Depending on your desired end state, risk tolerance, and ability to overcome barriers to entry, you can decide to specialize in one of the four asset classes. The goal here is to understand that by becoming a Subject Matter Expert in one of them you will be able to hyper-target your dollars and achieve a critical mass amount much faster than trying to learn multiple asset classes simultaneously.
Tip
If you are going to cut back on expenses, cut back on the ones that you have little to no intention of reintroducing into your life.
Tip
Diversification is a risk mitigation strategy. When you’re starting your wealth creation journey you will have to assume more risk in order to enjoy the upside much sooner. Once you have reached a place where it makes sense to “protect the nest egg” or your "critical mass" you should look into alternative forms of investment.

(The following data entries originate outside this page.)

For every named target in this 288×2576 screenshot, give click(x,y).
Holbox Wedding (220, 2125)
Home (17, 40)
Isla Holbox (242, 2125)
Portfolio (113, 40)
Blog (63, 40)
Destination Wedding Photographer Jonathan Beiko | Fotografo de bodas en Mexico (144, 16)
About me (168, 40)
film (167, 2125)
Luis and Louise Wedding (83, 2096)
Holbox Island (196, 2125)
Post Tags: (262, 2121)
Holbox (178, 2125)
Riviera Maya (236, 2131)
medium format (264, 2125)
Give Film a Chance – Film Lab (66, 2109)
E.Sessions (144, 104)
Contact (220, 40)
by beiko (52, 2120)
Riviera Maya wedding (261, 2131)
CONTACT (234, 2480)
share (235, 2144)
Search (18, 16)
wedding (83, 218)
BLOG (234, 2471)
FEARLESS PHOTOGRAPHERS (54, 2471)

Making an Informed Decision
Once you have researched all four asset classes it is time to make a decision. The key factors that need to be considered during this process are your personal risk tolerance, the barriers to entry, the average return of the asset class, and the time commitment required by each asset class.
Tip
Just because something has a high ROI doesn’t mean it is the right investment for you. Take the time to truly understand the requirements and be honest with yourself about if you have the time and energy to commit to growing the investment for the duration.
Act!
The last and most important step! Education without action is time wasted. This step is the most important and the most difficult for a lot of people. Up until this point the entire process hasn’t cost you anything but time. Things become real when it is time to “put your money where your information and training dictate”. This exercise can sometimes give way to analysis paralysis and make it so that you never really feel that you have all the information necessary to make a decision... so you don’t.
Some helpful ways to overcome this feeling are to partner with someone who has experience with the asset class you have chosen. The feeling of not going it alone is a really powerful one that is used by even the most experienced of investors.
Another way to overcome this fear is to change your mindset. Instead of looking at financial losses as just that, look at it as the tuition in the school of investing. You had to pay the cost in order to learn an important lesson and never repeat the same mistake again. In investing as in life, the losses we face are merely learning opportunities for what not to do in the future!